Why is my code not outputting (just) numbers?

Question

exercise prompt for code: Write a program that tells what coins to give for any amount of change from 1 cent to 99 cents. Use coin denominations of 25 cents (quarters), 10 cents (dimes), and 1 cent (pennies). Do not use nickel and half-dollar coins. Your program will use the following function (among others): void compute_coins(int coin_value, int& num, int& amount_left);

#include <iostream>
#include <string>
using namespace std;

void prompt(int *amount_left);
void remaining_change(int *amount_left, int coin_value);
void compute_coins(int coin_value, int *num, int *amount_left);
void output(string coin_name, int *num);



int main() {
    int change = 0, num = 0, amount_left = 0;
    const int quarter = 25, dime = 10, penny = 1;
    string q = "quarter(s)", d = "dime(s)", p = "penny(s)"; 

    prompt(&change);
    compute_coins(quarter, &num, &amount_left);
    remaining_change(&amount_left, quarter);
    output(q, &num);

    compute_coins(dime, &num, &amount_left);
    remaining_change(&amount_left, dime);
    output(d, &num);

    compute_coins(penny, &num, &amount_left);
    output(p, &num);

}

void prompt(int *change)
{
  cout << "How much change is there? ";
  cin >> *change;
  cout << "You entered " << change << endl;
  cout << "That is equal to: ";
}

void remaining_change(int *amount_left, int coin_value)
{
    *amount_left = (*amount_left % coin_value);
}
void compute_coins(int coin_value, int *num, int *amount_left)
{
   *num = *amount_left / coin_value; 
}

void output(string coin_name,int *num)
{
    cout << num << " " << coin_name << ", ";
}

Answer 1

In prompt(), change is a pointer, so in order to output the value that change points to you would need to modify this line:

cout << "You entered " << change << endl;

to:

cout << "You entered " << *change << endl;

Better still, though, you could use a reference rather than a pointer:

void prompt(int &change)
{
    cout << "How much change is there? ";
    cin >> change;
    cout << "You entered " << change << endl;
    cout << "That is equal to: ";
}

and then you would just call this as:

prompt(change);

This is much more idiomatic C++ – the pointer method is more "old skool" C-style programming.

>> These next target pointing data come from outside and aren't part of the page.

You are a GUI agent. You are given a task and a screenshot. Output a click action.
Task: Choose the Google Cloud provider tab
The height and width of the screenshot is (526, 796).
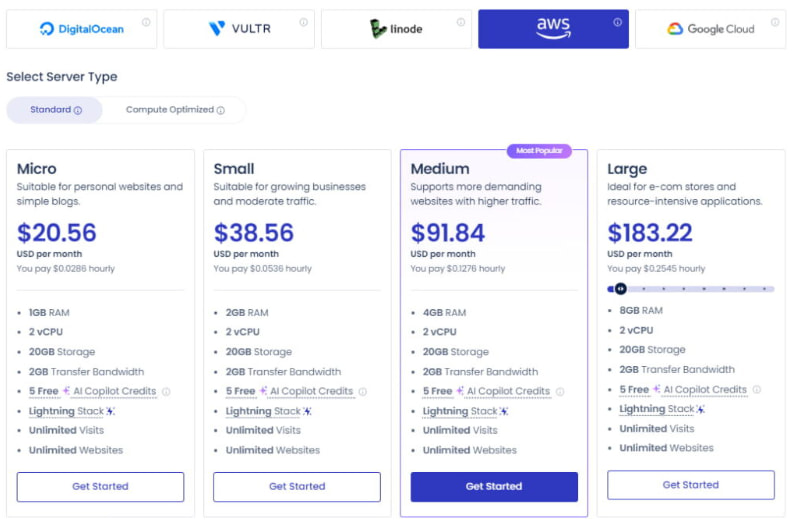(710, 29)
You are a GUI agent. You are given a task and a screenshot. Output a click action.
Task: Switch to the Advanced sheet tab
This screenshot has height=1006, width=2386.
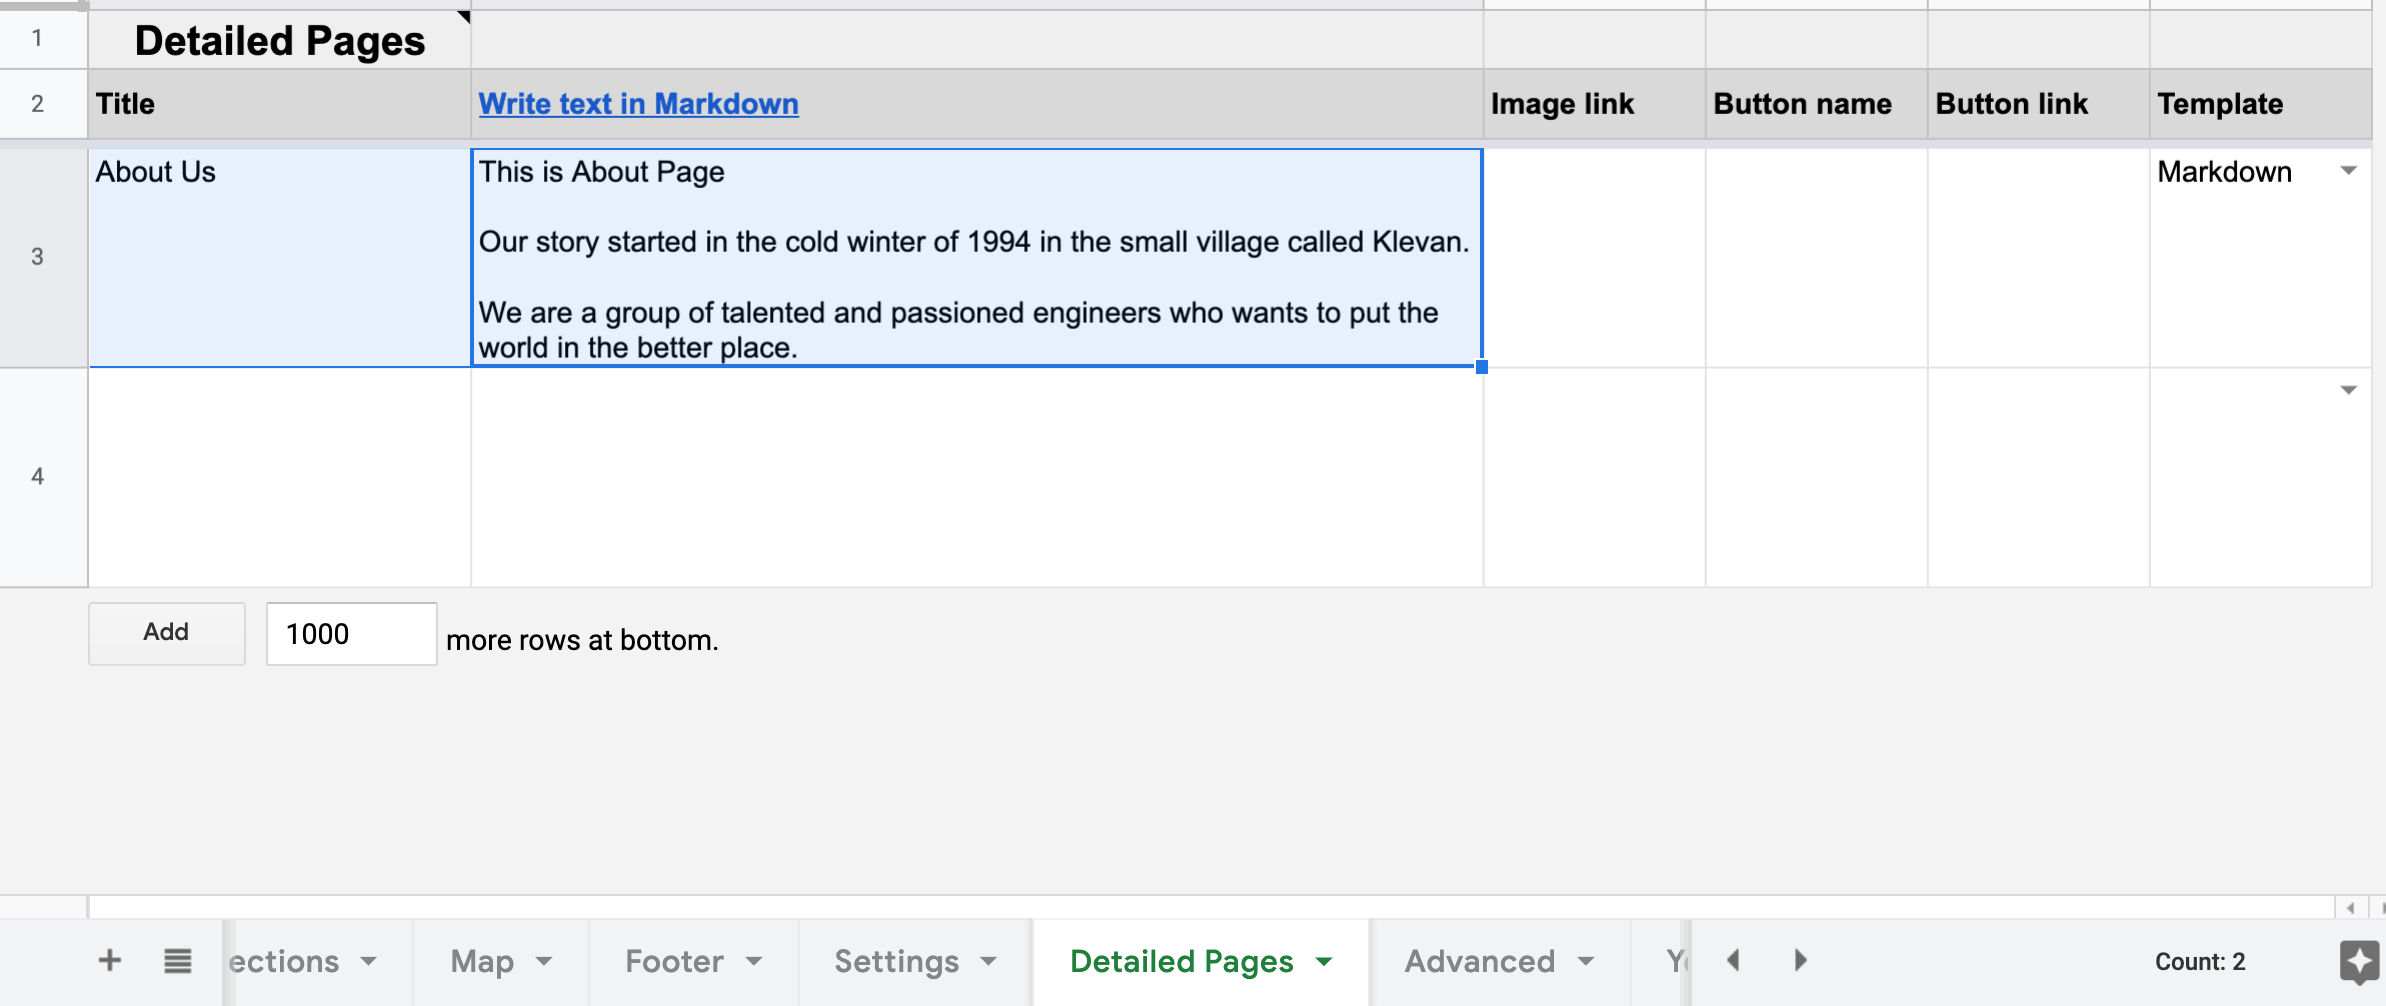pos(1479,962)
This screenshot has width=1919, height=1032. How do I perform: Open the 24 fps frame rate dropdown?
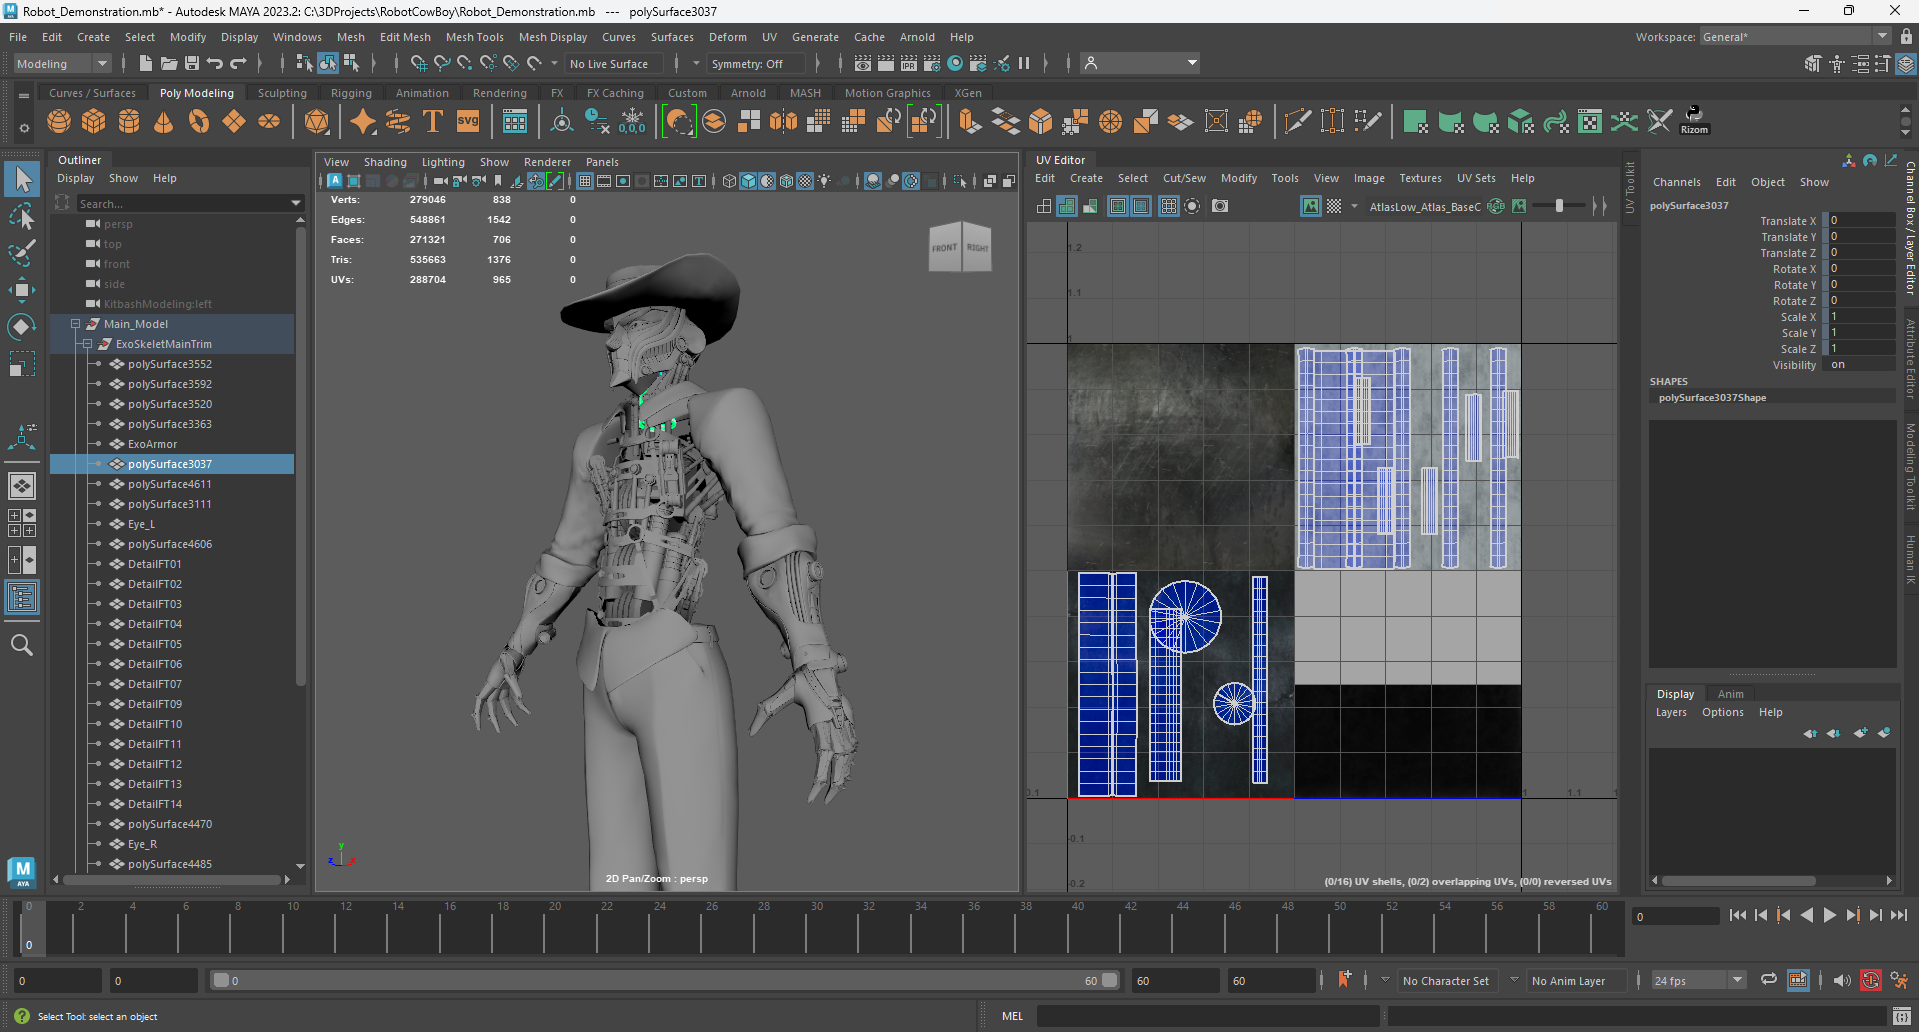click(1697, 981)
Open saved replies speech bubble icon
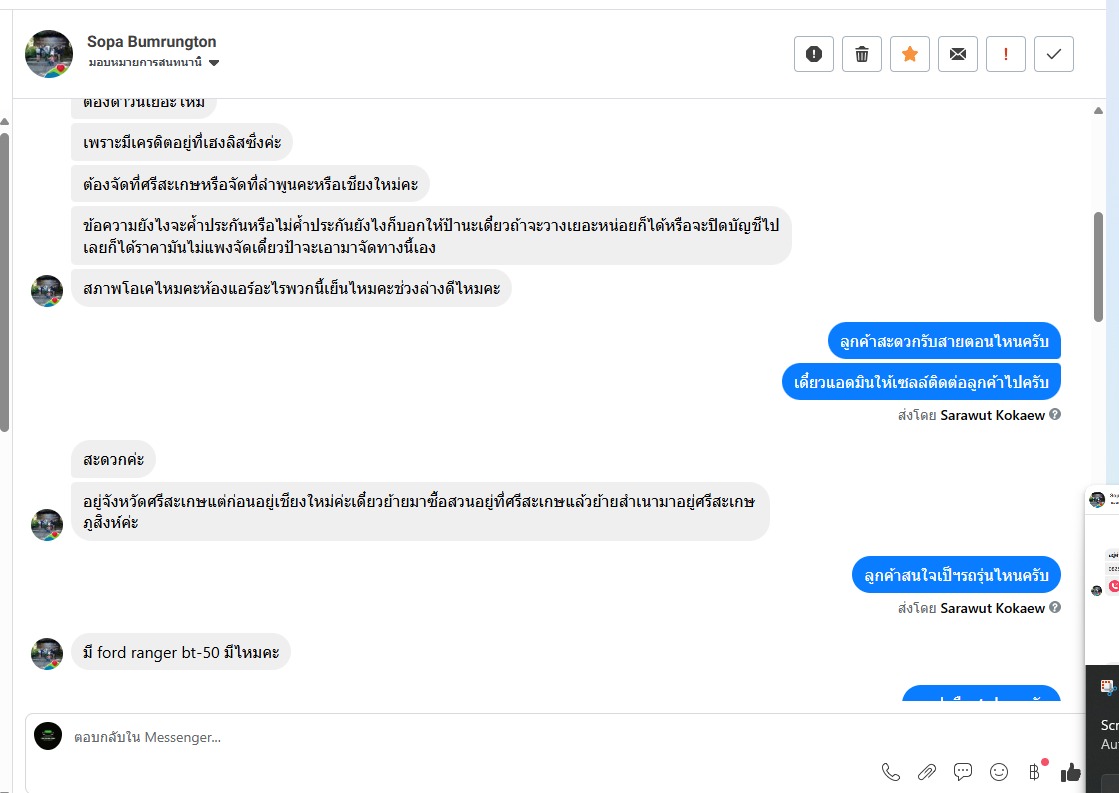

Ditto for the other places where you are printing the pointer itself, e.g. num.

Answer 2

You are outputting the value of the pointers, not the value of the object pointed to.

The simple fix is to dereference the pointers first:

cout << "You entered " << *change << endl;
//                        ^

cout << *num << " " << coin_name << ", ";
//      ^

However, I'd suggest not using pointers for things like this at all. For built-in types you should take a reference when you want to update the variable and a value otherwise.

Personally I wouldn't update those variables from inside the functions either, I'd carry out the necessary input or calculation and return a value to be assigned.